TEXTO FORNECIDO:
##########

Manshiyat Nasser: O Distrito e a "Cidade do Lixo" no Cairo
Manshiyat Nasser é um dos distritos que
compõem a Área Oeste do Cairo, no Egito. Com uma área de aproximadamente 5,54
km², abrigava cerca de 258.372 habitantes segundo o censo de 2017, embora
estimativas mais recentes indiquem um crescimento para cerca de 278.970 pessoas
em 2024.
O distrito faz fronteira com a Cidade de Nasr
a leste, os distritos centrais do Cairo histórico a oeste e o distrito de
Mokattam ao sul. É conhecido mundialmente pelo bairro conhecido como
"Garbage City" (Cidade do Lixo), uma favela localizada no extremo sul
de Manshiyat Nasser, na base das colinas de Mokattam, nos arredores da capital
egípcia.

##########

TRECHO DE DADOS:
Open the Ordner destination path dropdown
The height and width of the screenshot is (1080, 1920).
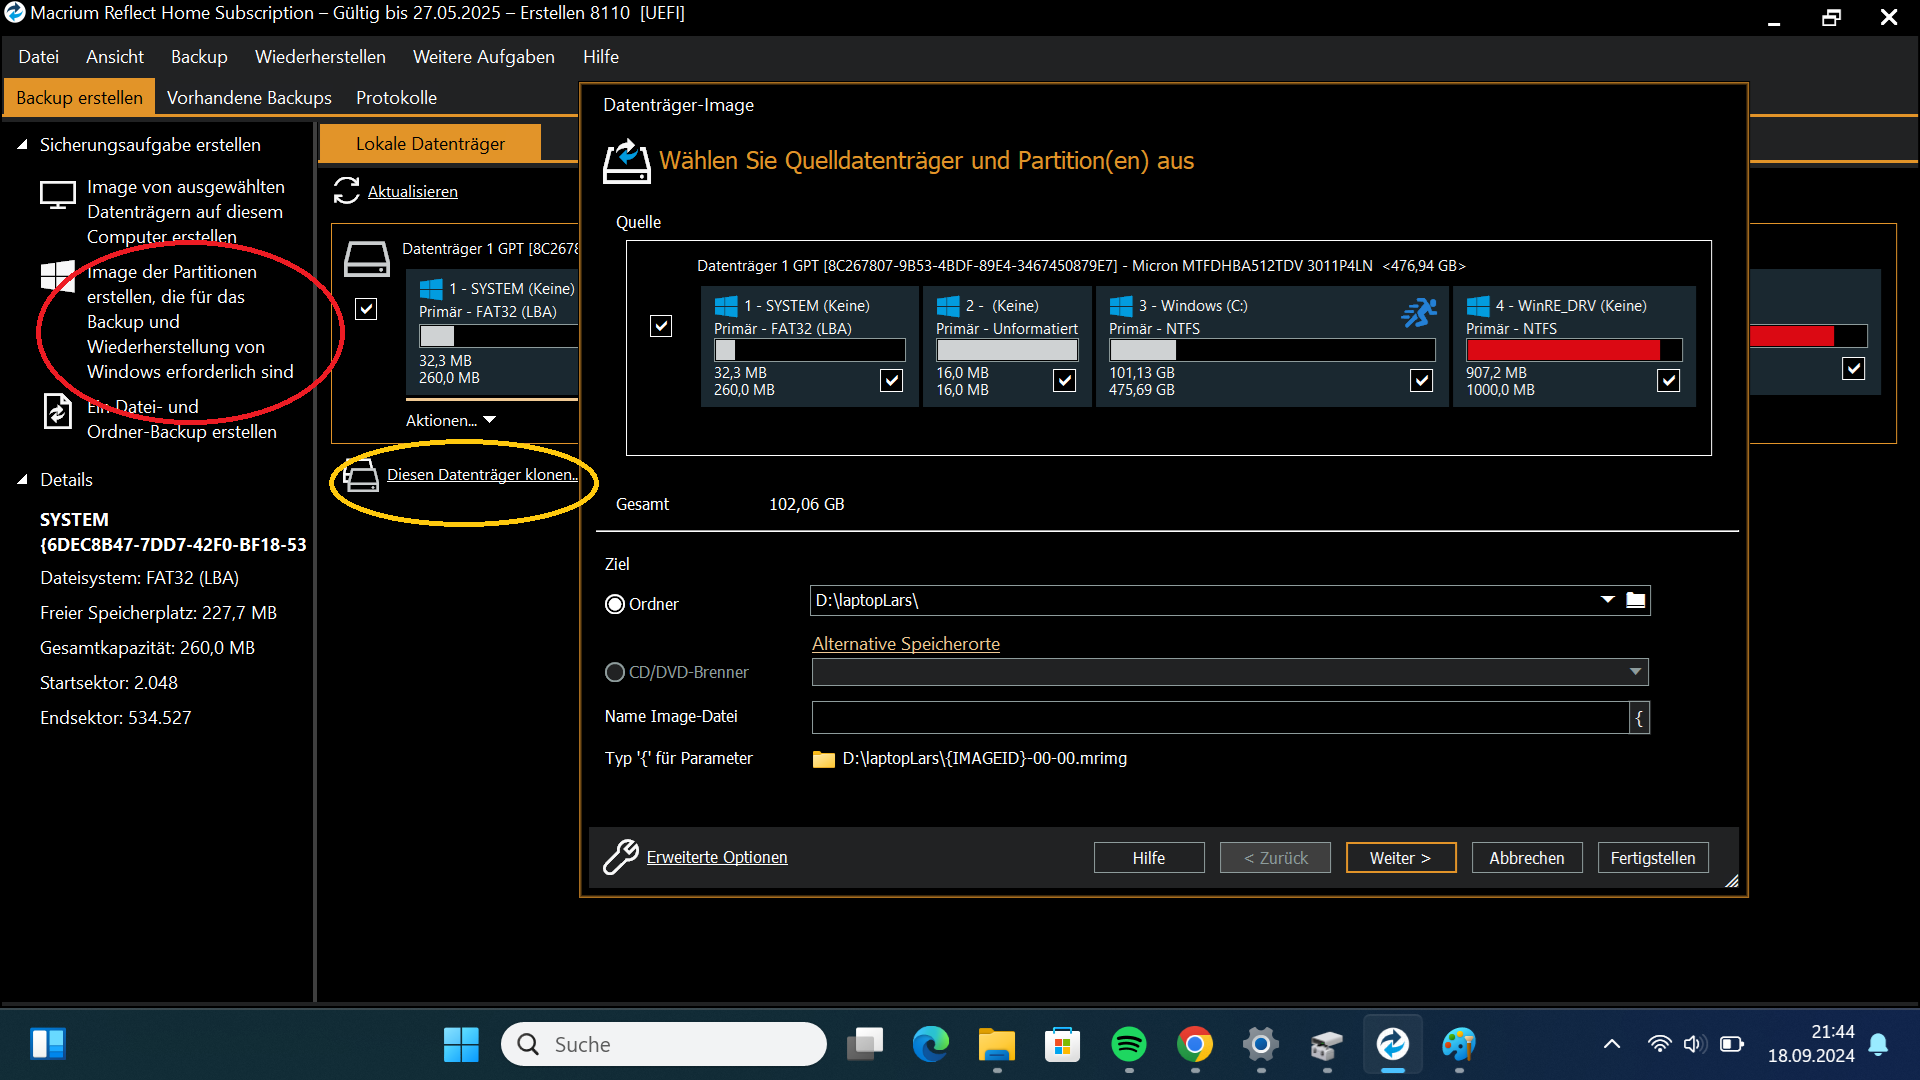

##########

Responda com base no texto sobre Manshiyat Nasser:
(a) Quantos habitantes o distrito tinha, aproximadamente, segundo o censo de 2017?
(b) Com qual distrito Manshiyat Nasser faz fronteira ao sul?
(c) Em que parte do distrito fica a "Garbage City"?
A listagem vem de outra fonte, sem relação com o texto.

(a) Cerca de 258.372 habitantes.
(b) Com o distrito de Mokattam.
(c) No extremo sul de Manshiyat Nasser, na base das colinas de Mokattam.